Sur le papier, Bouygues Immobilier relève enfin la tête de l'eau, quinze mois après l'annonce d'un plan de départ volontaire et un plan de sauvegarde de l'emploi (PSE). « En France, dans le logement, les réservations sont en légère progression (+2 % sur un an), avec une hausse des réservations en bloc et une stabilité des réservations à l'unité [...] La croissance des réservations en logement en France au premier semestre 2025 devrait permettre de reconstituer progressivement le carnet de commandes dans les prochains mois », est-il ainsi écrit dans une déclaration transmise à la presse, en amont de la présentation, ce jeudi matin, des résultats semestriels du groupe de BTP.
Mieux, le chiffre d'affaires Logement est en hausse de 5 % sur un an en France. Il n'empêche : sept mois après la fin de l'avantage fiscal dans l'immobilier neuf dit Pinel, la filiale de Bouygues continue de faire « face à un environnement de marché toujours difficile », fait encore savoir la major aux journalistes.

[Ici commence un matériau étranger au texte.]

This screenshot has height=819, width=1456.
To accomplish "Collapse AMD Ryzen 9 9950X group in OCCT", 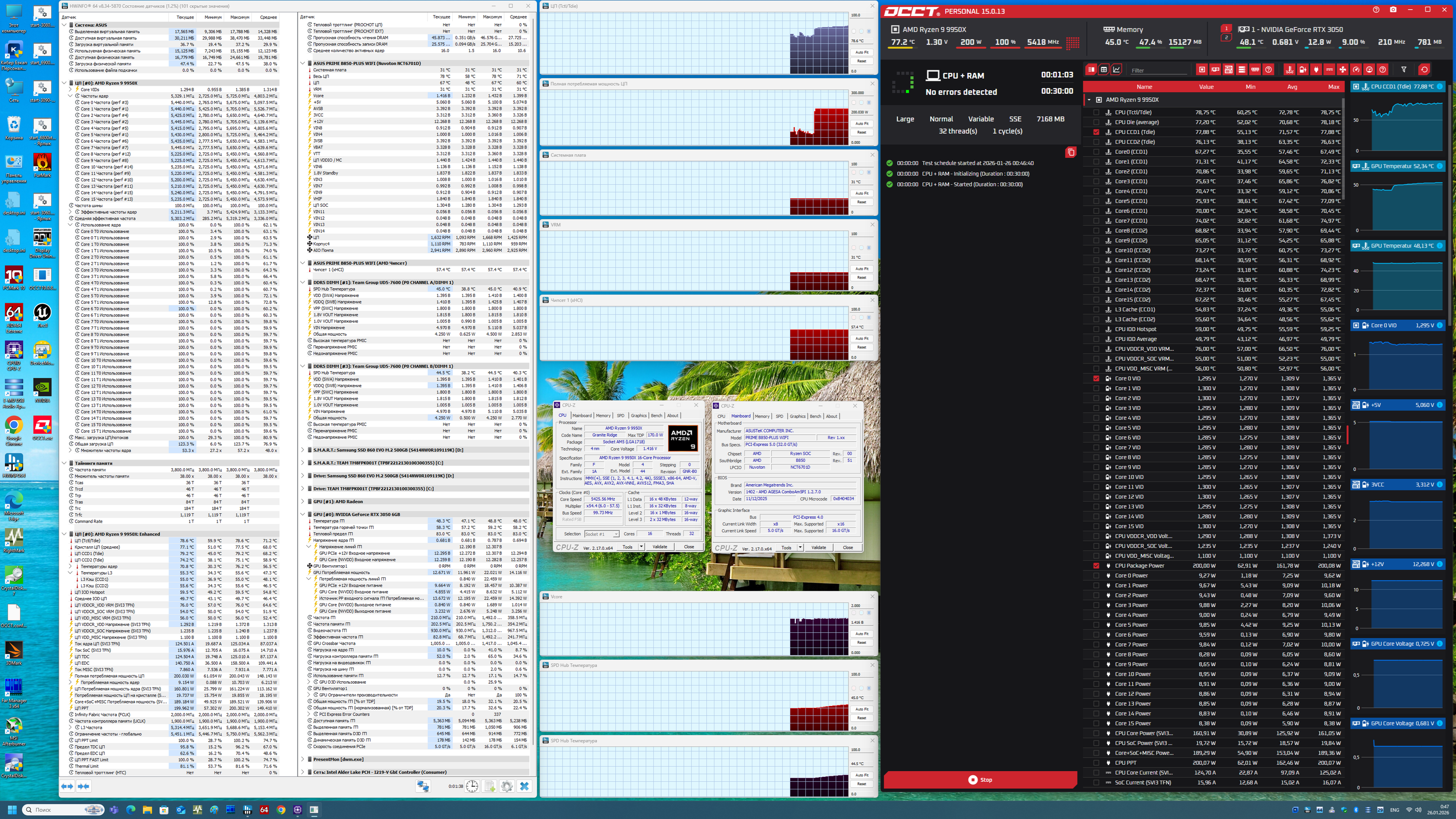I will [1089, 99].
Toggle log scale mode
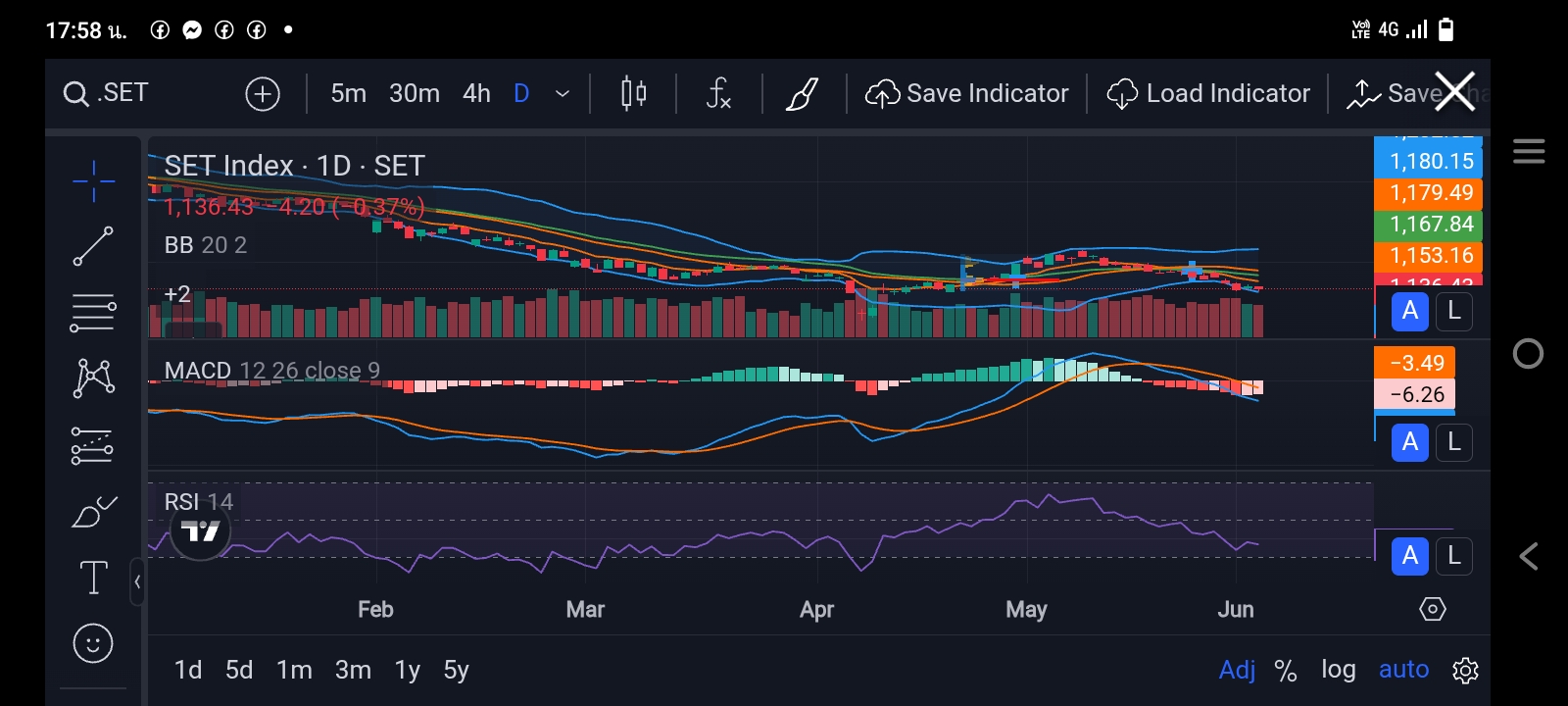 (x=1338, y=670)
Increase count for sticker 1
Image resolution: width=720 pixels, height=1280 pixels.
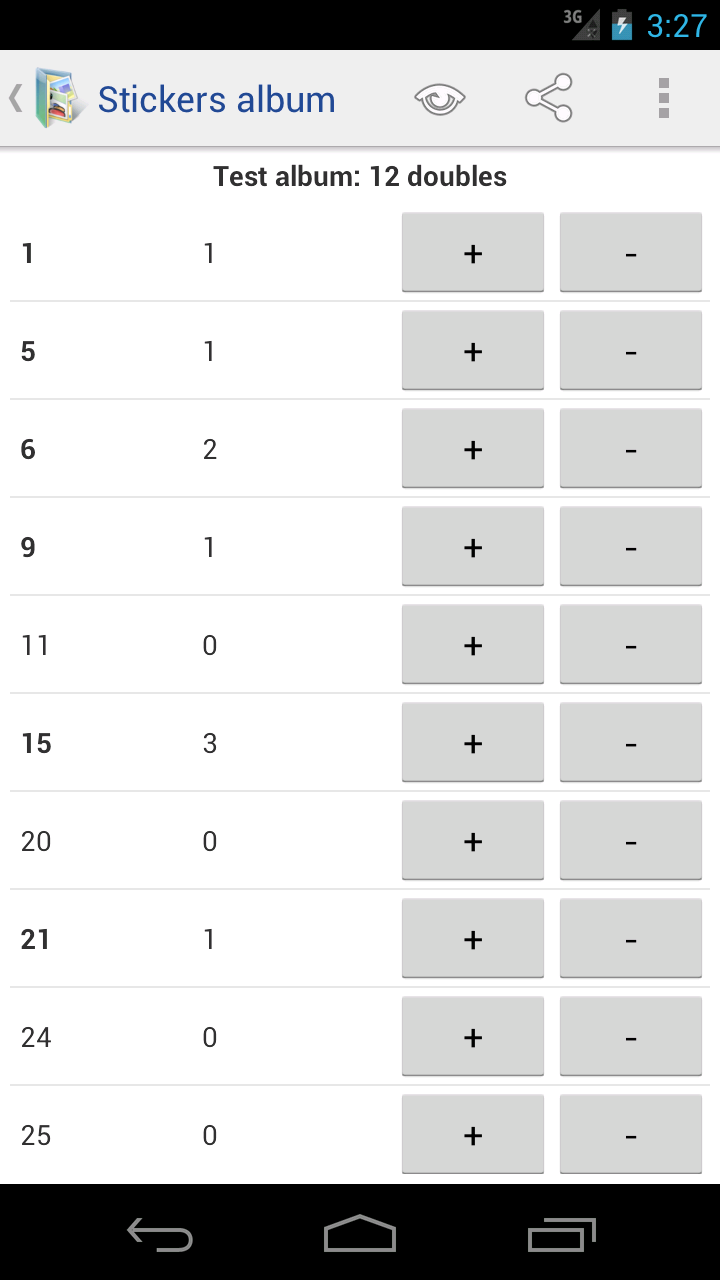[x=473, y=253]
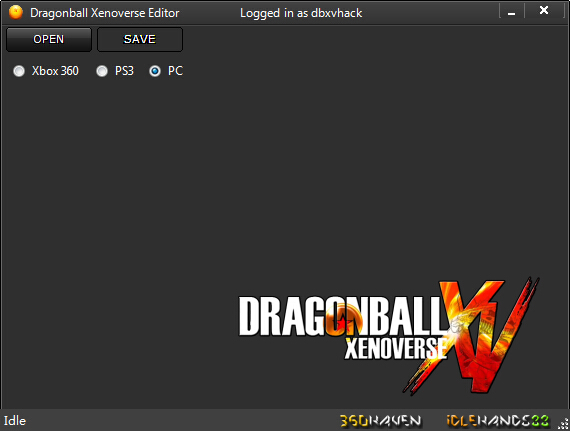The image size is (570, 431).
Task: Click the Logged in as dbxvhack label
Action: (x=301, y=13)
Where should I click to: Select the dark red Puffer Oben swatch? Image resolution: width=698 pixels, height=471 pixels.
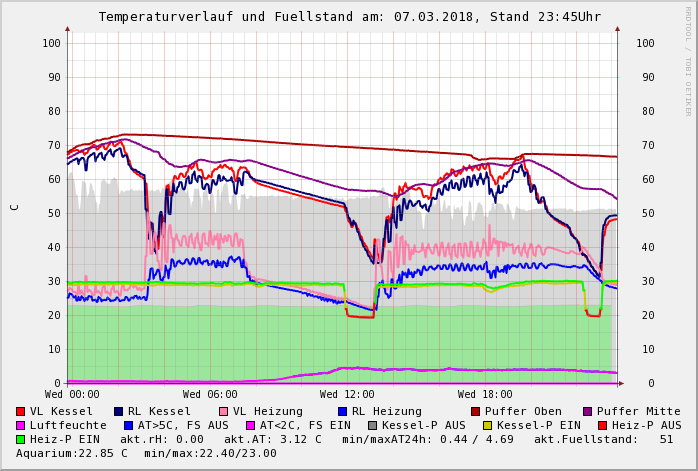point(475,411)
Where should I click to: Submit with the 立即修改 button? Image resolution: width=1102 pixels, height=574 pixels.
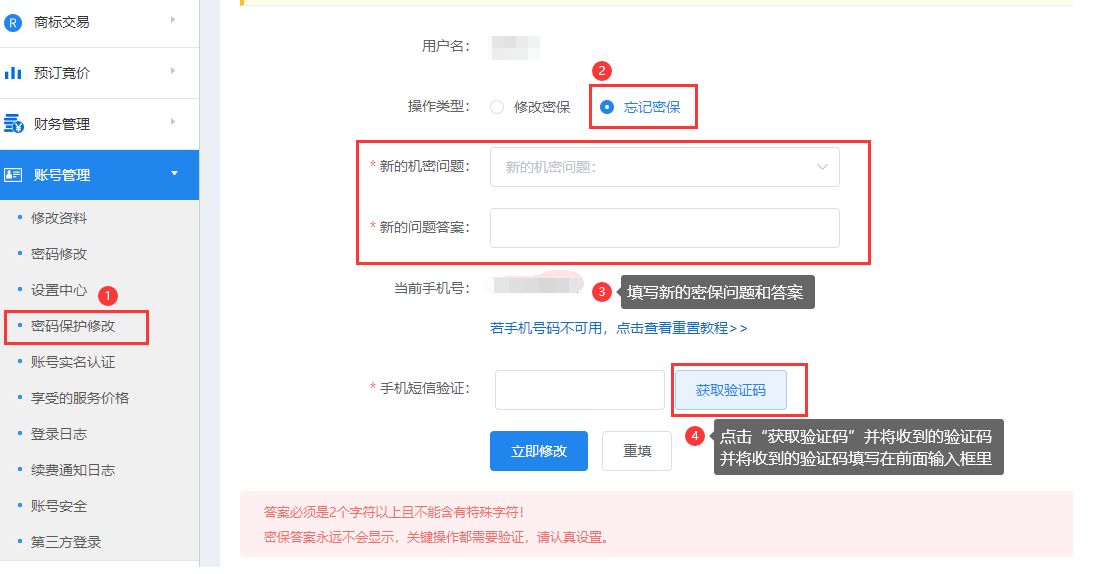(x=538, y=451)
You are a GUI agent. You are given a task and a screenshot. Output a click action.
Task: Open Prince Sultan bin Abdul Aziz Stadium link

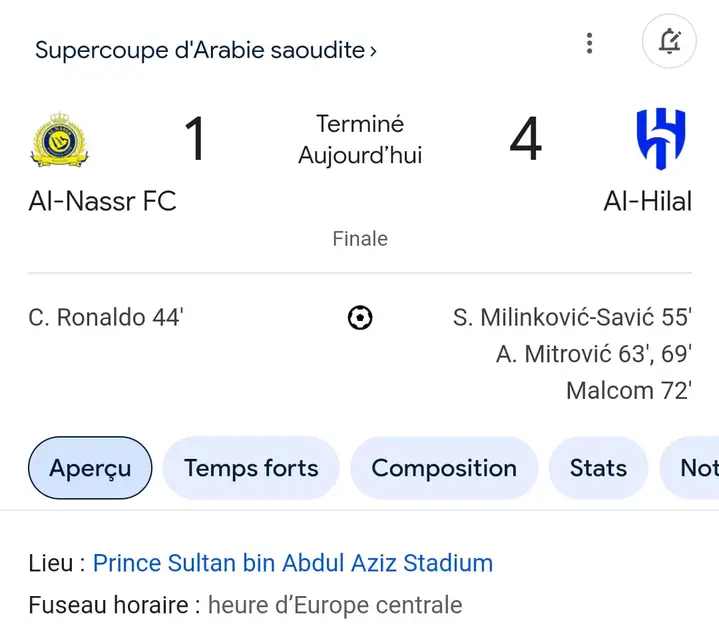[x=293, y=563]

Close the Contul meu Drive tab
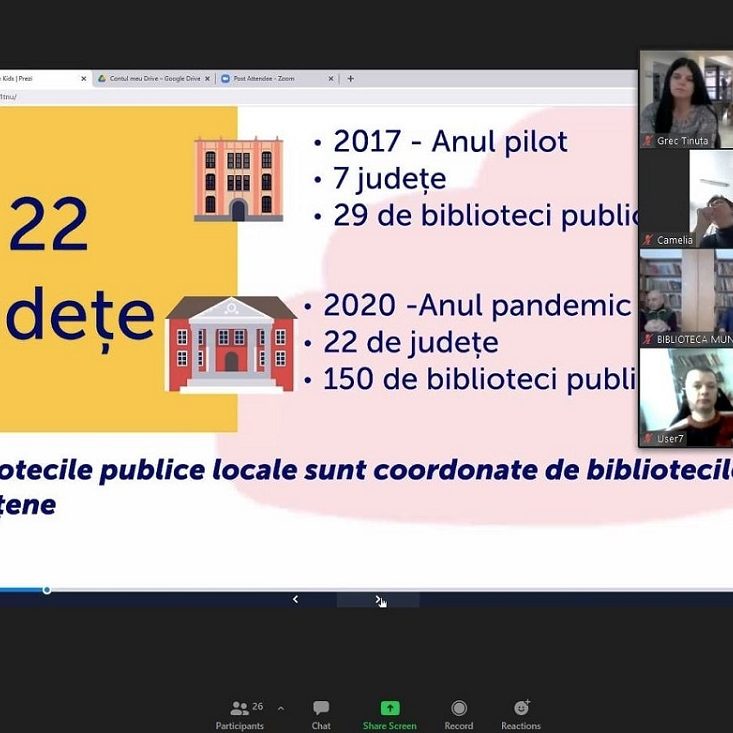point(207,78)
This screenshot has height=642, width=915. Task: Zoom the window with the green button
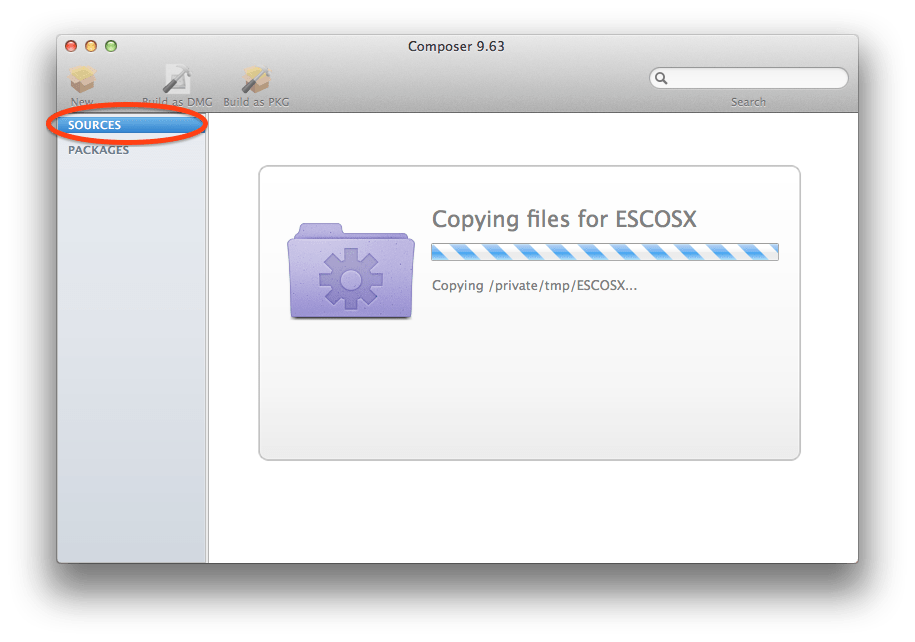[111, 46]
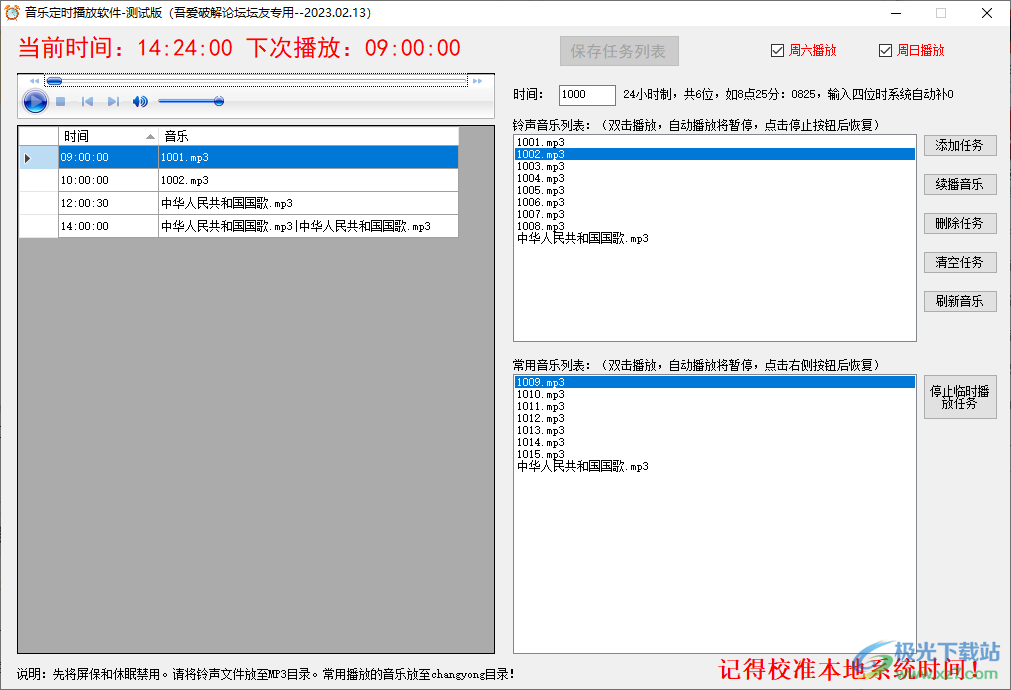Click the 音乐 column header
This screenshot has width=1011, height=690.
tap(300, 136)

Et ce, malgré la possibilité offerte, depuis le 16 février, à un enfant, à un petit-enfant et même à un arrière-petit-enfant de recevoir jusqu'à 300 000 euros défiscalisés afin d'acheter dans l'immobilier neuf. Ou encore en dépit du lancement d'un nouveau prêt à taux zéro, le 1er avril dernier, réservé aux primo-accédants à la propriété et étendu à l'ensemble des logements neufs, individuels et collectifs, et sur l'ensemble des territoires.